— 課題 —
下のページ抜粋から、「賃料としてAさんに支払った金」から「今日発表されたワクチン接種の回数は684749回となっています。」までの部分を一字も変えずに打ち直してもらえますか。

会社の説明では担当した当時の営業部長が架空の購入話を持ちかけ、Aさんの投資資金を自分の口座に入れていたと言います。
賃料としてAさんに支払った金は自分の口座から出していたとみられ、トランクルームの売買そのものが存在していなかったというのです。
「勝手に詐欺を働いて警察に自首したということ。」
会社側は当時の営業部長が個人でやったことだと主張、和解金として購入代金の2割を返金すると提示しましたが、2割はちょっとあまりにも低いなと。
当時の営業部長や会社を相手取り、全額の賠償を求めて提訴しました。
会社側の説明では少なくとも被害者は97人、被害総額は8億6千万円以上にのぼるということです。
Aさんの担当弁護士はトランクルームのある特徴が悪用されたと指摘します。
「コンテナは登記がないですね。物を買うと自分のところに入ってきますけど、本当に名義が変わったのかとか、本当に所有者の方かどうかってのはなかなかわからないんじゃないかなと。」
会社側はテレビ東京の取材に対し、警察が捜査中なのでお話できないとしています。
新型コロナ関連ニュース
新たに感染が確認された人の数は1554人でした。
今日発表されたワクチン接種の回数は684749回となっています。
64歳以下の接種も始まりました。
自衛隊が東京と大阪で運営する新型コロナワクチンの大規模接種センターでは今日18歳から64歳を対象にした接種が始まりました。

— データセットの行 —

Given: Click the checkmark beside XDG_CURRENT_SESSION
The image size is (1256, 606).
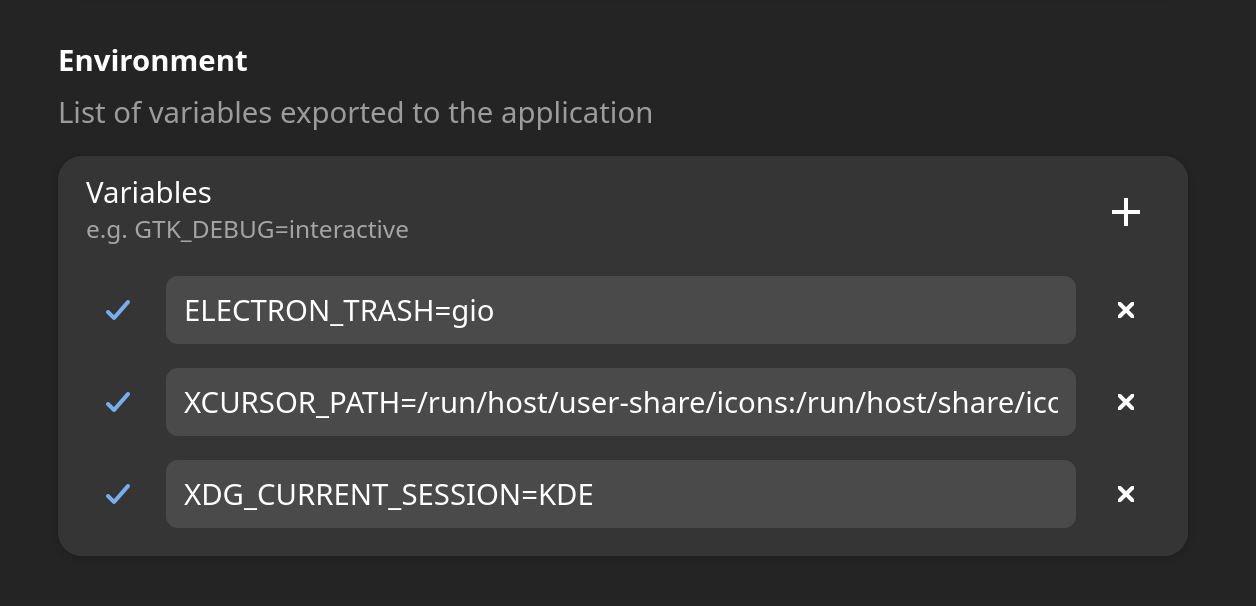Looking at the screenshot, I should [118, 494].
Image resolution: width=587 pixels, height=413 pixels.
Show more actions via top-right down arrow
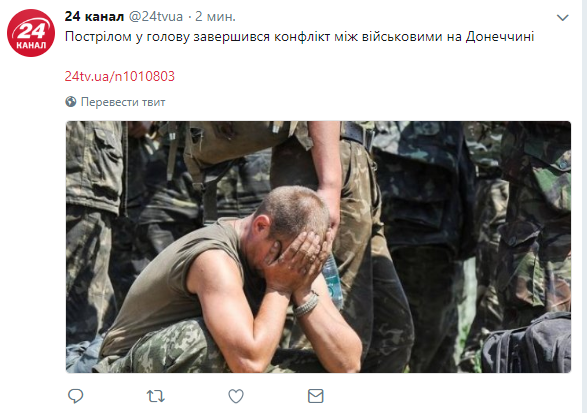pyautogui.click(x=563, y=17)
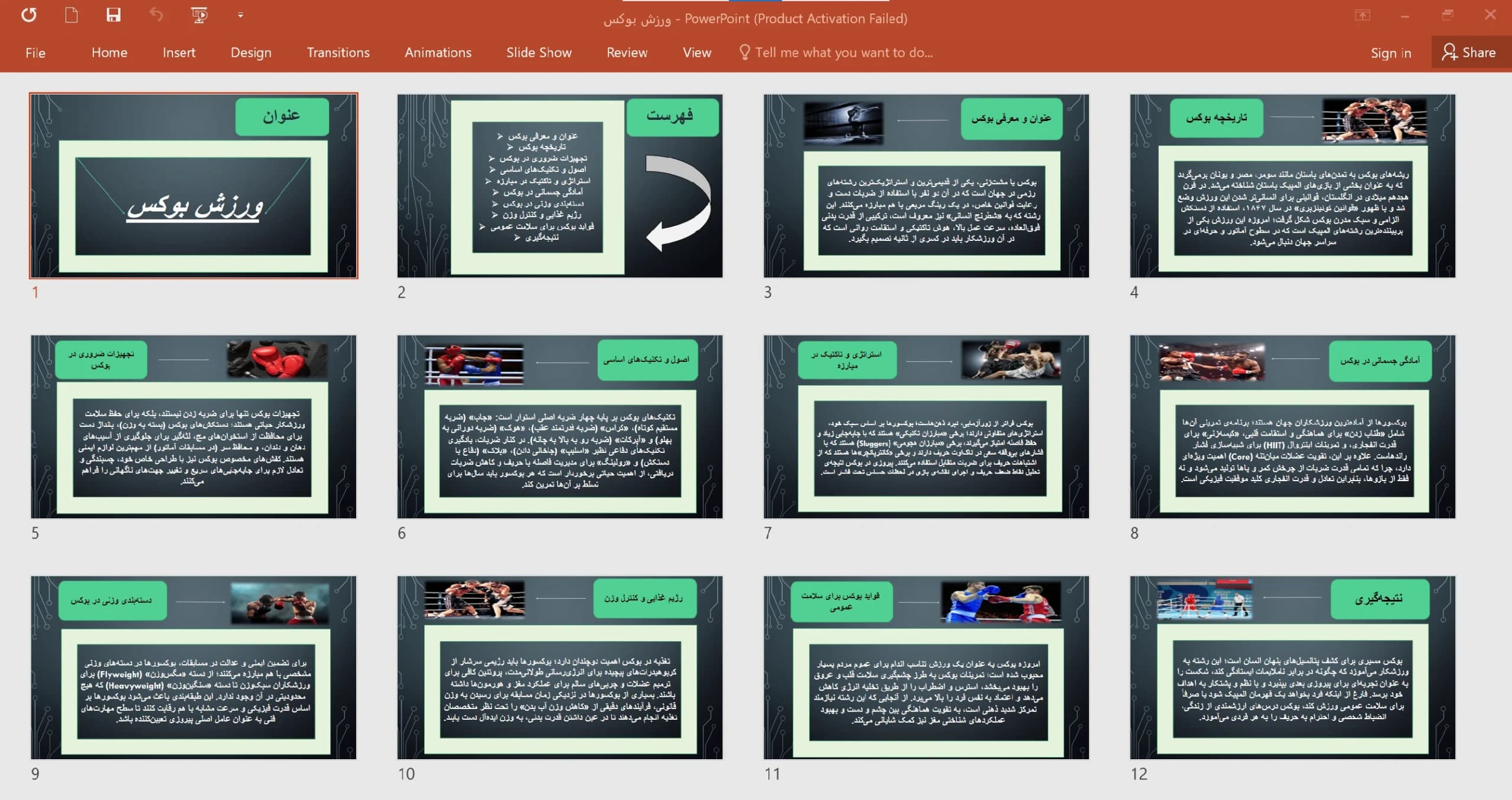This screenshot has height=800, width=1512.
Task: Open the Animations tab
Action: (438, 53)
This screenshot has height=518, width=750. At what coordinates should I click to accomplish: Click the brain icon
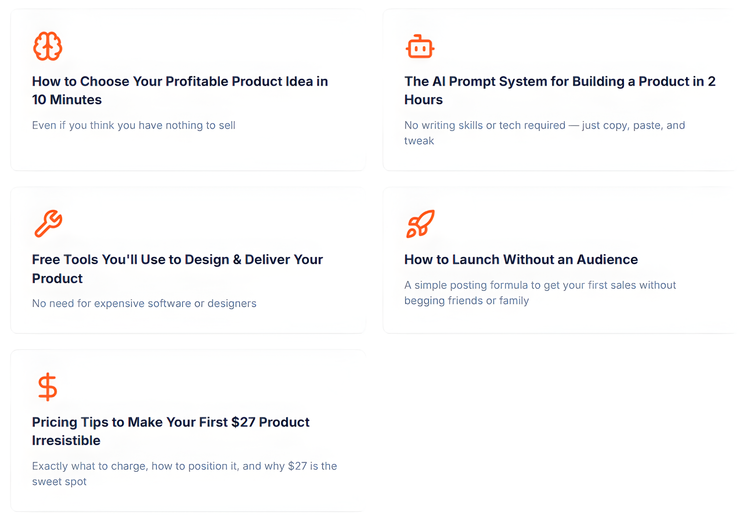coord(47,46)
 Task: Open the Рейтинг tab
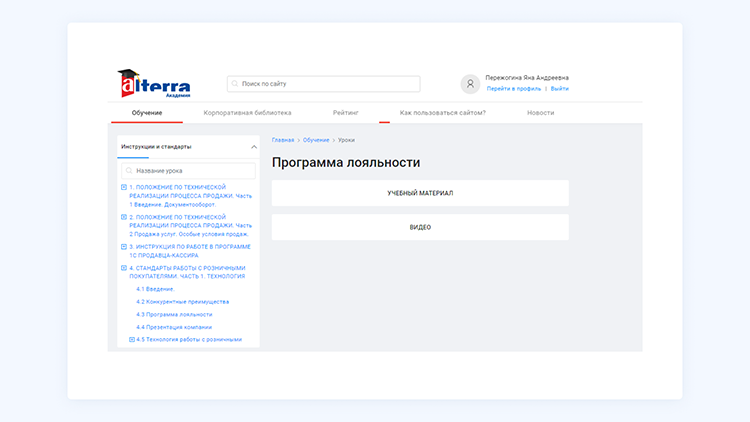[346, 113]
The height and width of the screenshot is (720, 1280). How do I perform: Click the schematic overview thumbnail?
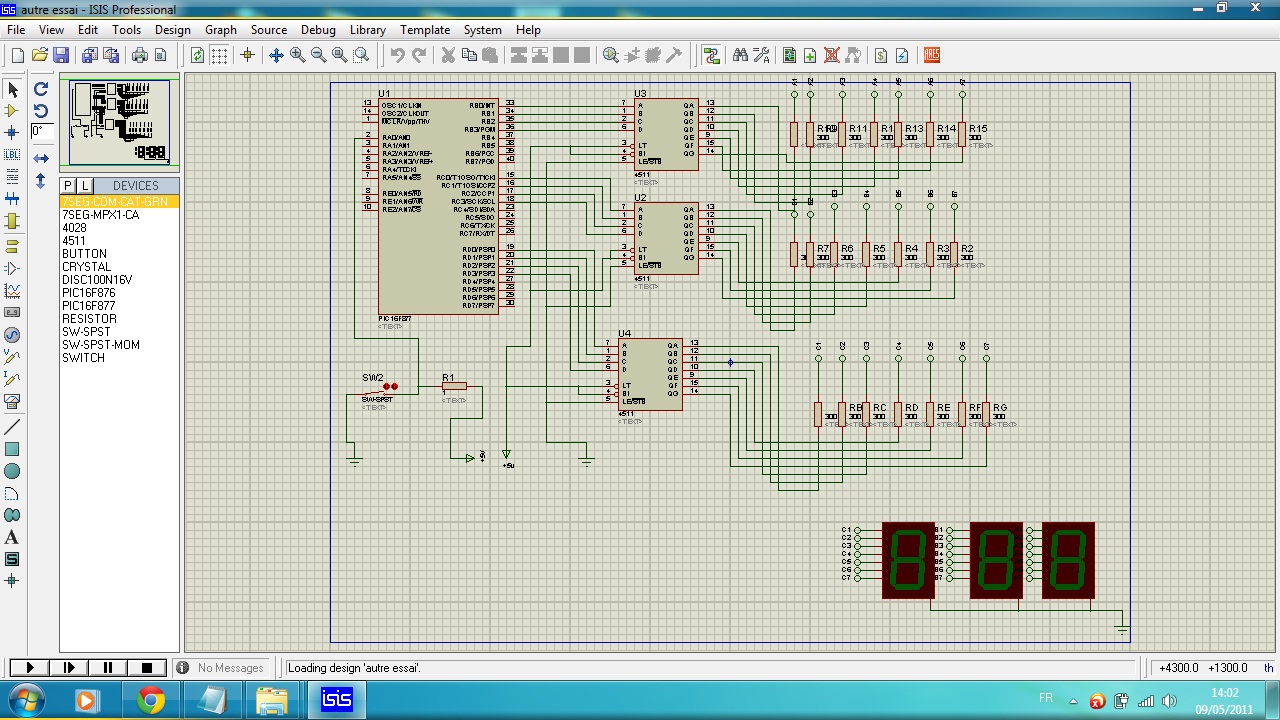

— 解答欄 —
賃料としてAさんに支払った金は自分の口座から出していたとみられ、トランクルームの売買そのものが存在していなかったというのです。
「勝手に詐欺を働いて警察に自首したということ。」
会社側は当時の営業部長が個人でやったことだと主張、和解金として購入代金の2割を返金すると提示しましたが、2割はちょっとあまりにも低いなと。
当時の営業部長や会社を相手取り、全額の賠償を求めて提訴しました。
会社側の説明では少なくとも被害者は97人、被害総額は8億6千万円以上にのぼるということです。
Aさんの担当弁護士はトランクルームのある特徴が悪用されたと指摘します。
「コンテナは登記がないですね。物を買うと自分のところに入ってきますけど、本当に名義が変わったのかとか、本当に所有者の方かどうかってのはなかなかわからないんじゃないかなと。」
会社側はテレビ東京の取材に対し、警察が捜査中なのでお話できないとしています。
新型コロナ関連ニュース
新たに感染が確認された人の数は1554人でした。
今日発表されたワクチン接種の回数は684749回となっています。